Fr Will, you can still make a complaint. Do it!
So the little brat, at supposedly the best(?!?) university in the Anglo-sphere, engages in a bit of unethical misrepresentation by taking certain words out of their proper context. And gets away with it. Shouldn't such conduct be seen as academic misconduct, at least at large, even if it has nothing to do with any written work or examination??
Disgraceful! I matriculated in 1973, when a move was on to rid the theology faculty of patristic texts in its syllabus and substitute the kind of rubbish churned out by Vatican II. That was defeated. But it looks like what's really needed is to turn Oxbridge into research centres gradually getting rid of undergraduates altogether. The model would be All Souls. One could start with the richest colleges, then work one way down to the poorest. Towards the end there would only be the newest colleges. Places like Keble, will be the undergraduates last refuge. Then these colleges will either close altogether or become minor research institutions. Undergraduate life in Oxford would then be found only at the "Poly" —I forget what they renamed it—and Ruskin College. Of course, Britain's aristocracy has had no real need for undergraduate university training. This has been a post-war training. in the US the high bourgeoisie has abandoned it as well. I remember a distant relative of the Churchhill's being interviewed in the eighties on local television in New York City. She was asked, "What will you do after this year of balls and coming out parties, attend university? She asnwered: "Why would I do that? Universities are for immigrants; I'm not an immigrant."
In short, let those who believe that their material life is improved by having an undergraduate degree attend universities and make them pay for it, relieving the tax burden on the average citizen. Force industry to undertake training for their future employees. Let a future mandarinate apprentice itself to the holders of research fellowships at Oxbridge.
These children's crusades against the use of the wrong words are becoming a regular feature of life at the university. The youngest tutor at my old college was one of the most vociferous in condemning the "imperialism" of the Revd Prof Nigel Biggar about a year ago, if you remember that story. Good for him. But if he has the right to exercise his academic freedom of speech, I also have the right to amend the bequests in my will. With hindsight, indeed, we can look back on Oxford's campaign, starting in the 1980s, to tap alumni for endowments in the way that the Ivy League does, as a historical phase which has now passed. No-one will give any substantial amount of money to an institution where one's opinions are liable to be subjected to posthumous scrutiny, and to be condemned for breaching future tenets of political correctness whose nature we cannot, today, even imagine.

» **Directions**:
1. Reproduce the portion of the Oxford comments starting with "In short, let" and going on through "fellowships at Oxbridge.".
2. Carry on the Oxford comments from their final sentence, writing the passage that would come next.

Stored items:
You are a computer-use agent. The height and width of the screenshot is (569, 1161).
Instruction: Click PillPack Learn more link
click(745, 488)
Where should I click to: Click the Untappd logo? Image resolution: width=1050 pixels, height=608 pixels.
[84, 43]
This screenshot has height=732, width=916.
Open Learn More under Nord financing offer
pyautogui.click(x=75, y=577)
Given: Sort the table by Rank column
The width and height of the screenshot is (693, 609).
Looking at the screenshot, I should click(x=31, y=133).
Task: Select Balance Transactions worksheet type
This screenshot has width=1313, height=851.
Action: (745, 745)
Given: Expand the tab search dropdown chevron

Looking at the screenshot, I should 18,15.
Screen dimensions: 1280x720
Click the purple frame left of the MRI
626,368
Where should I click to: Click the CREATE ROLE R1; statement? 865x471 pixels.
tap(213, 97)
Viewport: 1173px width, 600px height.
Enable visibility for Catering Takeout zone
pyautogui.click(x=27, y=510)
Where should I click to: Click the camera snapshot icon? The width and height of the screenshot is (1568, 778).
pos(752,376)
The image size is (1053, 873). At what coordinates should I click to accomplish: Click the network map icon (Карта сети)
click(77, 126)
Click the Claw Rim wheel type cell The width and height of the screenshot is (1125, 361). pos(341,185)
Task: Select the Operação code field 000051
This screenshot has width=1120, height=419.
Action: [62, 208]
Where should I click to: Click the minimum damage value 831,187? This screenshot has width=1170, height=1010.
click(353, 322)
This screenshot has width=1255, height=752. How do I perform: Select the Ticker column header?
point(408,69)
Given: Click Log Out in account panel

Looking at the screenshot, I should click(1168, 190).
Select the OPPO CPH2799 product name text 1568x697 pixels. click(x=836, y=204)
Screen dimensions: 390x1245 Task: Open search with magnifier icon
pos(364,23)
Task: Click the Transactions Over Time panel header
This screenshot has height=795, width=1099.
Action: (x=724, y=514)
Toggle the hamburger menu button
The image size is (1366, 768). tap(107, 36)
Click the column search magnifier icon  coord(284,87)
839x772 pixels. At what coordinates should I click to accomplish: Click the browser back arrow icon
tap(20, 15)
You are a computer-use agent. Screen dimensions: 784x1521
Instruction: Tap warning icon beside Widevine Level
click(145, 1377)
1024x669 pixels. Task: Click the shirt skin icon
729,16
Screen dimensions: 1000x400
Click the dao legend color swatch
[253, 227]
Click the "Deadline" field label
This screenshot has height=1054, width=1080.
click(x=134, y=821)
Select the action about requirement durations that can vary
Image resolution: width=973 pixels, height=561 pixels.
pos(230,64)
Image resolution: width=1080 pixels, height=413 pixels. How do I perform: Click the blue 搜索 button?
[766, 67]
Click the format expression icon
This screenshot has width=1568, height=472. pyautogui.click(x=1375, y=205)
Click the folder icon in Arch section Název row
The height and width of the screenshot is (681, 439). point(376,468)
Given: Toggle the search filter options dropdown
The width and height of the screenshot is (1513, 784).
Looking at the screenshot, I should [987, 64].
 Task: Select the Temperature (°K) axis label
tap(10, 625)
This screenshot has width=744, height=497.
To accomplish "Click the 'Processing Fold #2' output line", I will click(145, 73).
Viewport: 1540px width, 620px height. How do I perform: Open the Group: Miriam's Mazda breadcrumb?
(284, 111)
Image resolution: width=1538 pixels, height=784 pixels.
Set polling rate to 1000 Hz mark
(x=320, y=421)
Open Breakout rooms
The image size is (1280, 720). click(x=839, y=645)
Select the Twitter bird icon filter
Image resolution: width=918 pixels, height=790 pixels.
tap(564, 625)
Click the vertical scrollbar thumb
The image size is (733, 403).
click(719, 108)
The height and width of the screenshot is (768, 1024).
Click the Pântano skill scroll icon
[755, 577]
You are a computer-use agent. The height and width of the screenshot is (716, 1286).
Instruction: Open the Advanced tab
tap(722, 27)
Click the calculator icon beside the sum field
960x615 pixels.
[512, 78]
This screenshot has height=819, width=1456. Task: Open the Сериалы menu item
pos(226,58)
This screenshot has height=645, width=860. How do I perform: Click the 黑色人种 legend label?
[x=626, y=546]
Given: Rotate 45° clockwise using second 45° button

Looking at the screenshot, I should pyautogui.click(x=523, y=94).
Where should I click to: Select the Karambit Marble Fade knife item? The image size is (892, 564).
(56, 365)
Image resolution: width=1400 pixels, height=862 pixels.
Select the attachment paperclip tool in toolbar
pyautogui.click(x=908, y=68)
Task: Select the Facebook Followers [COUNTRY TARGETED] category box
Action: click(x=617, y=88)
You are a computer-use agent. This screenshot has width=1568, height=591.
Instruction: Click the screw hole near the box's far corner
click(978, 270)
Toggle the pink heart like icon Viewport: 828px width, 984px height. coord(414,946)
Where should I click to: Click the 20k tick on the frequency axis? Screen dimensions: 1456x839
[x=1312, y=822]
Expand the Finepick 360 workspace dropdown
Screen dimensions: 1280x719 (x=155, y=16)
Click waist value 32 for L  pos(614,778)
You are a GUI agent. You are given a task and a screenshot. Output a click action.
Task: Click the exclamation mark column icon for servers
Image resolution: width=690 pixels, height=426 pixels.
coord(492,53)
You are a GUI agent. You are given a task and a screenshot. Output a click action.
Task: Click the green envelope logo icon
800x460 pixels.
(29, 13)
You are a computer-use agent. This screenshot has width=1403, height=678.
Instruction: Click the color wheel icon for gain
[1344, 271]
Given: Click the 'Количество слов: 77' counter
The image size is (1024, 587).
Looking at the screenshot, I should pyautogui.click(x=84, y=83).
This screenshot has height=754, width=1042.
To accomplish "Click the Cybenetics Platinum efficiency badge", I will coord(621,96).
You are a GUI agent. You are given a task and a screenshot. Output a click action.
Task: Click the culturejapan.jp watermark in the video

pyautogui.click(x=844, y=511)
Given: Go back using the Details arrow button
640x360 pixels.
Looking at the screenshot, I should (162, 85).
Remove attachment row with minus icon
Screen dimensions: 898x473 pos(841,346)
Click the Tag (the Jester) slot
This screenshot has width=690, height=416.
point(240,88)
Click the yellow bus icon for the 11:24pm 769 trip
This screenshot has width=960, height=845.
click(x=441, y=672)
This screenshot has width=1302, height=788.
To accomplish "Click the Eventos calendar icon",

» **Responses to the tasks**:
1.
In short, let those who believe that their material life is improved by having an undergraduate degree attend universities and make them pay for it, relieving the tax burden on the average citizen. Force industry to undertake training for their future employees. Let a future mandarinate apprentice itself to the holders of research fellowships at Oxbridge.

2.
When I was in Oxford for the past Michaelmas Term, I was pleasantly surprised to hear concern about free speech from students. And I felt more comfortable sharing my decidedly right-of-center views than I expected. I had expected that I needed to shut up.
And then Steve Bannon was allowed to speak at the Oxford Union without too much mayhem.
I wonder if Oxford has taken a good look at SJW hatred of free speech and genuine academic freedom and patiently but firmly said, "No."
Wishful thinking on my part?
Eduard (sic) Fraenkel was a great scholar, to whom all those interested in the classics are indebted. he was also a serial groper of young women, as the philosopher Mary Warnock and the classicist Mary Beard have testified. Human beings are imperfect.
Mark, the real test will be if Milo Yiannopoulos is allowed to speak there. He has been banned from universities in the US by the liberal fascists.
My information is that Fraenkel was a stroker of arms and that women tutors sent their brightest girls to him with the admonition "He'll probably paw you a bit but it'll be worth it".
By contrast one can see speeches by Jacob Rees-Mogg, Sir Roger Scruton and Jordan Peterson at the Oxford Union on youtube. Judging by the questions afterwards they were all treated with respect; so all is not lost.